The aesthetic of Gloria’s room was heavenly, intentionally probably, an effect aided by the wide window on the eastern wall, above the bed and open, which allowed the brightness of the day, as well as a smooth, comfortable breeze, to inhabit the space. The blinds were linen and so were the bedclothes; the walls were painted in a blunt, ultimate white, a very intentional point along the spectrum of whites. There was a bookshelf that I perused a little, hovering over titles I had actually seen Gloria read in real life. I searched for All The King’s Men, and there it was–that was a good day.
I shed my backpack, suitcase, sweatshirt and flopped on Gloria’s bed, moaning “ooooooooaaaahhhh” in relief. I had finally stopped traveling. I closed my eyes and inhaled through the nose, and it was then I recognized a whiff of the Gloria Smell embedded in the pillows and blankets. The ensuing shock of nostalgia caused me to momentarily forget about exhalation, and I lay there with my eyes still closed and my chest arced upward like there existed a too-short string with one end tied to my sternum and the other tied to the ceiling. For the duration of those ten-or-so seconds I was somewhere else, somewhere unrealized, fantasized, mythologized, criticized, baptized, and idealized; a memory un-complicated. Even Gloria in the flesh would have had less of an effect than just her scent, as unique and identifiable as fingerprints, yet just as forgettable. But now I was remembering, and the arrival of memories ascribed a rising feeling, like I was waking up.
So I woke up. My eyes fluttered open and Gloria’s bedroom racked back into focus. I’d fallen asleep? I checked my phone for the time–I'd been asleep for an hour and a half. It was noon now.

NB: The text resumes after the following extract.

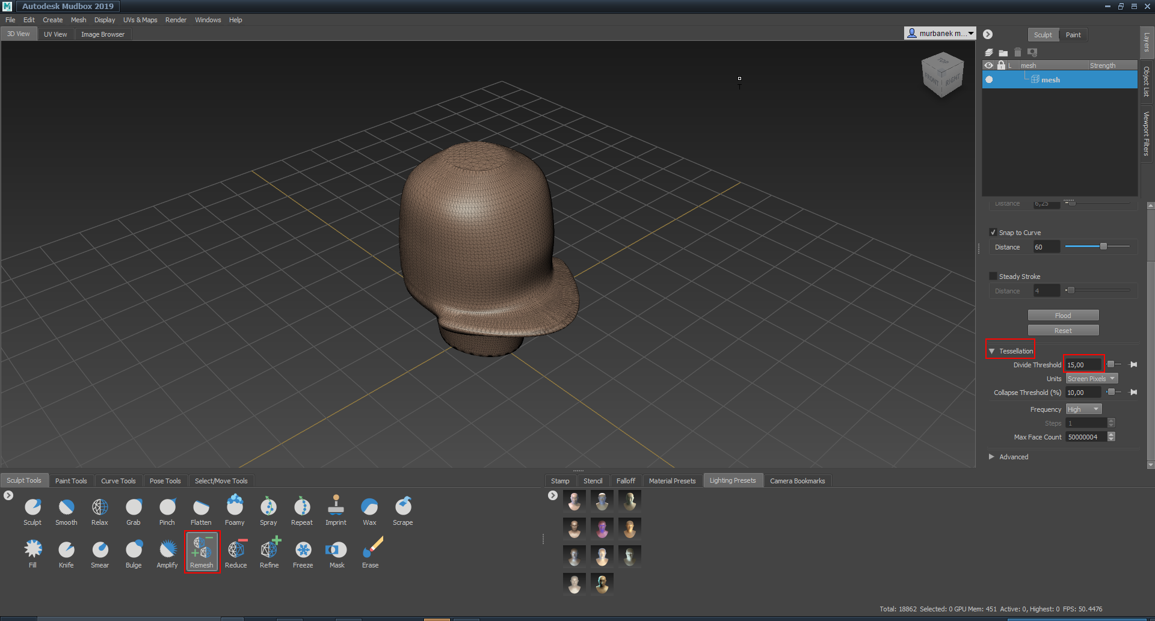Adjust the Snap to Curve Distance slider
This screenshot has height=621, width=1155.
click(1103, 246)
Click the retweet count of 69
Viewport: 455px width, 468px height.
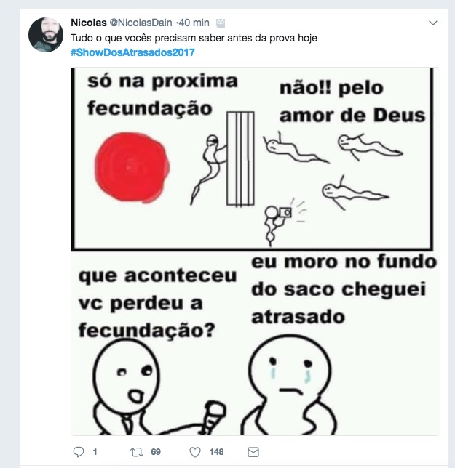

I must have been more tired than I thought. Laying outstretched in the bed’s blinding square of daylight, I stared at the ceiling and took time to let my disorientation melt off. Taped on the ceiling were a few personal effects–cards, pictures, and a piece of printer paper with “MY SINS ONLY BELONG TO ME” written in many layers of thick, black Sharpie.

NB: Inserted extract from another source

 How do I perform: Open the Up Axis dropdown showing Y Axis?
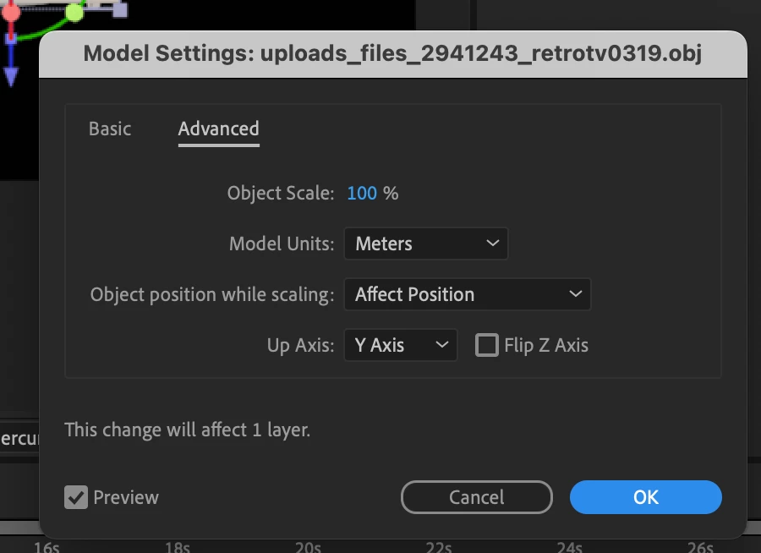click(400, 345)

I shot up to a sitting position, all at once fully awake.
What an intense mantra to put on one’s ceiling! All those feelings, those implications. I had a strong urge to distract myself from them, so I looked about Gloria’s room and spotted the perfect thing, a few loose cigarettes atop her bedside table. The last time I had done nicotine was at school, but this was the perfect excuse to break fast. I grabbed one loosie and a lighter from my backpack and went back outside, locking the door behind me and moving with caution, wary of any unwanted attention the destroyed lawn might have gotten. The day, however, was as peaceful as ever, so I settled on the bottom step and smoked lazily, squinting out into the street and feeling blue-collar cool.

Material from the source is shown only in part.